Race in CVD Risk and Risk-Based Initiation of Antihypertensive Drug Therapy
- Unlike the PCEs, PREVENT does not include race as a predictor for several reasons. The statement outlines those reasons to include the fact that race is not a biological trait, aligning with the larger consensus of removing race from care algorithms to prioritize race-conscious perspectives in clinical decision-making.
- Additionally, the statement notes that race does not contribute to predictive utility among a larger, diverse sample, and the discrimination and calibration metrics of PREVENT were tested in each racial and ethnic group as part of external validation and demonstrated better performance relative to the race-specific PCEs. The statement emphasizes the fact that the removal of race and ethnicity as a predictor in the PREVENT equations does not imply that racial disparities in CVD or racism do not exist, nor does it minimize the urgent need to address these health disparities.
Holistic Risk Assessment Beyond Quantitative Risk Estimation
- Since PREVENT is intended for adults between the ages of 30 and 79 years old, risk estimates cannot be calculated for adults younger than 30 and adults 80 and older. However, the statement points out that it is a reasonable expectation that most adults 80 and older are at increased CVD risk, and that most adults younger than 30 are at a lower CVD risk, on the basis of age alone.
- The 2025 guidelines recommend that antihypertensive drug therapy be initiated for younger adults with stage 1 hypertension for whom risk cannot be calculated if initial lifestyle interventions are not successful after a three- to six-month trial. This recommendation is particularly notable for minority populations who are more likely to develop hypertension at a young age.
- Potential limitations are recognized in the PREVENT equations in populations who may have been underrepresented in the development or those at heightened CVD risk due to risk-enhancing factors. Thus, not all patients with a 10-year predicted total CVD risk of ≥7.5% are guaranteed to experience a CVD event over the next decade, and adults with a predicted risk of <7.5% will experience a CVD event.
Addressing Implementation Gaps in Risk-Based Initiation of Antihypertensive Drug Therapy
- Several identifiable barriers may hinder the integration of risk assessment tools into routine clinical practice. Limited access within workflows or inconsistent integration hinders their usability. Limited awareness or acceptability can hinder adoption. Time constraints can limit the ability to conduct comprehensive risk assessments during a routine visit.
- To overcome such barriers, the statement suggests integrating automated risk assessment prompts directly into EHR systems, which can improve documentation of risk factors and guideline-based management. Telehealth services can facilitate remote CVD risk assessment.
- Additionally, financial incentives can help reduce disparities in the implementation of risk assessment tools.
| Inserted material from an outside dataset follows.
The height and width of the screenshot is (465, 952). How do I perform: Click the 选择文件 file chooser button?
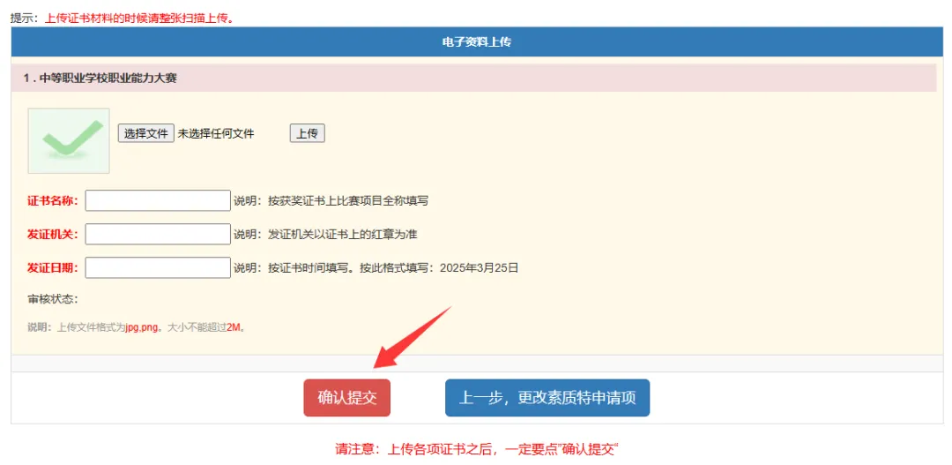(x=145, y=133)
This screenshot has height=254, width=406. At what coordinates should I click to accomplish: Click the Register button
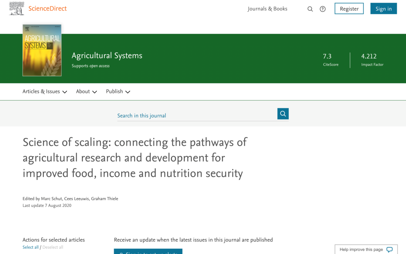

Comprehensive Strategies to Reduce Hypertension-Related Risk
- Modifiable lifestyle factors related to hypertension should be addressed to improve cardiovascular health and reduce blood pressure-related risk.
- Interventions that target stress reduction, physical activity, reduced alcohol intake, use of salt substitutes, reduced intake of sodium, heart-healthy dietary eating patterns, and weight loss are beneficial in treating and preventing hypertension.